The benefit of this method is you can have get_xxx_mut() methods which do the appropriate lookup and give you a &mut Enrollment without worrying about smart pointers or mutexes.

2 Likes

I think I agree with Rustacious. I have written one test application using Arc of Mutex of S where S is a struct. It strikes me as somewhat fragile to support. I really like u32 sized identifiers, and the concept of ECS. Now giving it some more thought I think what I want are two B-tree indexed immutable structs. They are sorted by (student,course) to enrollment, (course,student) to enrollment. The first one allows me to search for all courses tied to a student.
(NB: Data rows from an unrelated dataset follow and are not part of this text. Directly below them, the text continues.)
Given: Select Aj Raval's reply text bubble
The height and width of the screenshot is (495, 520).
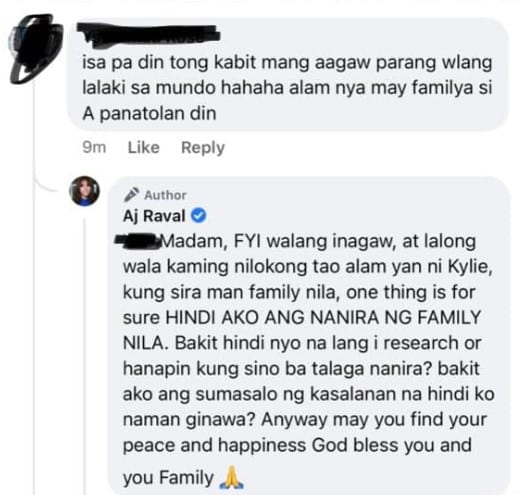Looking at the screenshot, I should pos(309,336).
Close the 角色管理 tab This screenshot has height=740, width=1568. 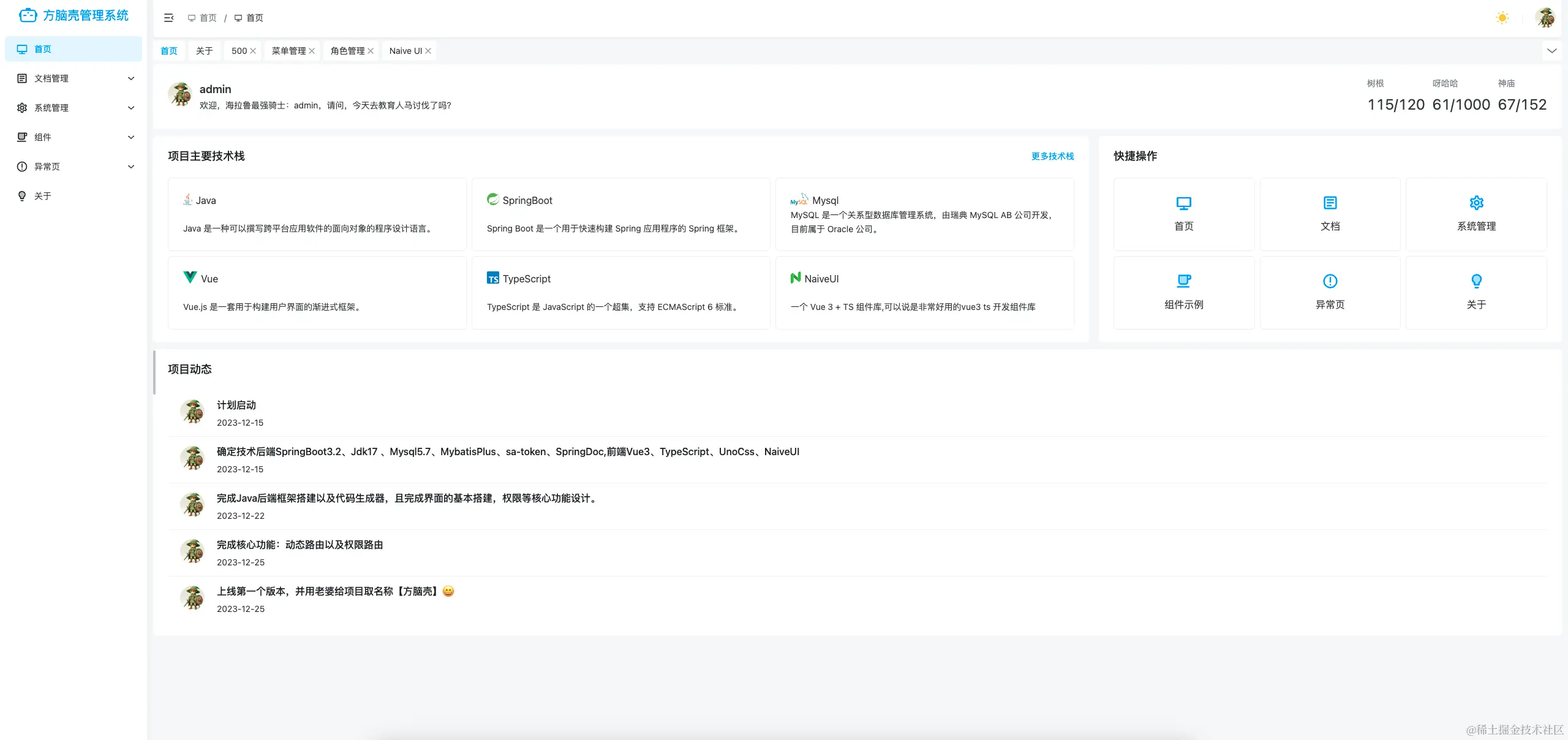click(371, 51)
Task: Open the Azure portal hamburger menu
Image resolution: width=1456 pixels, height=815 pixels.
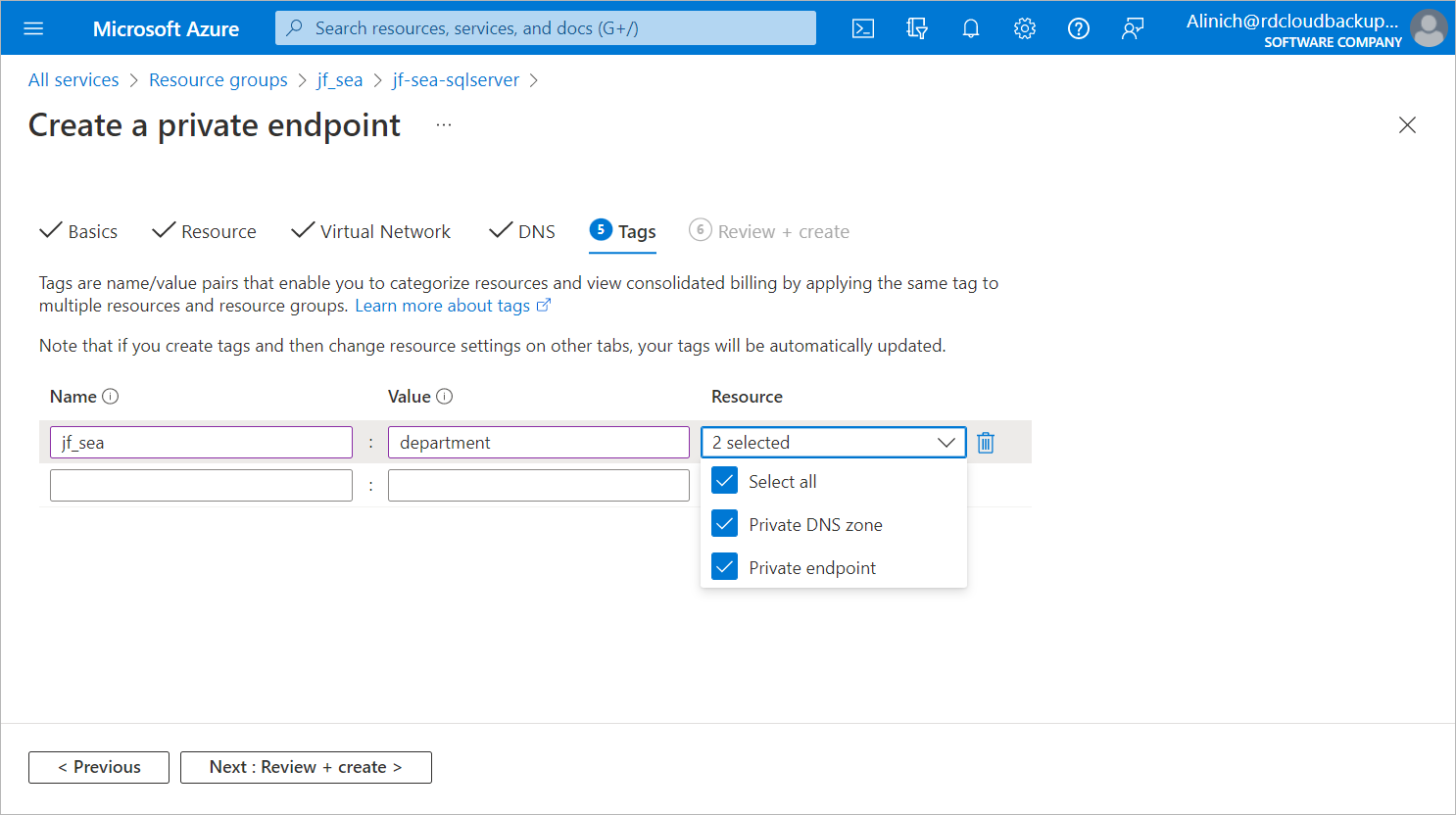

The second one allows me to search for all students tied to a course. The enrollment component can contain a student and course id, and no index is needed by itself.

I looked at a number of Rust ECS libraries, including Bevy. Bevy has a enhancement request #3742 to add relationship support. It seems Flecs (C++) was designed to support relationships out of the box.

Flecs entity ID design

There are some graph implementations, petgraph is well known but graph looks interesting too. You could use a graph internally to create an API for tables with related columns.

I tried out crossbeam_utils:: thread::scope(). This allows me to have plain reference borrow of Mutex. No more Arc.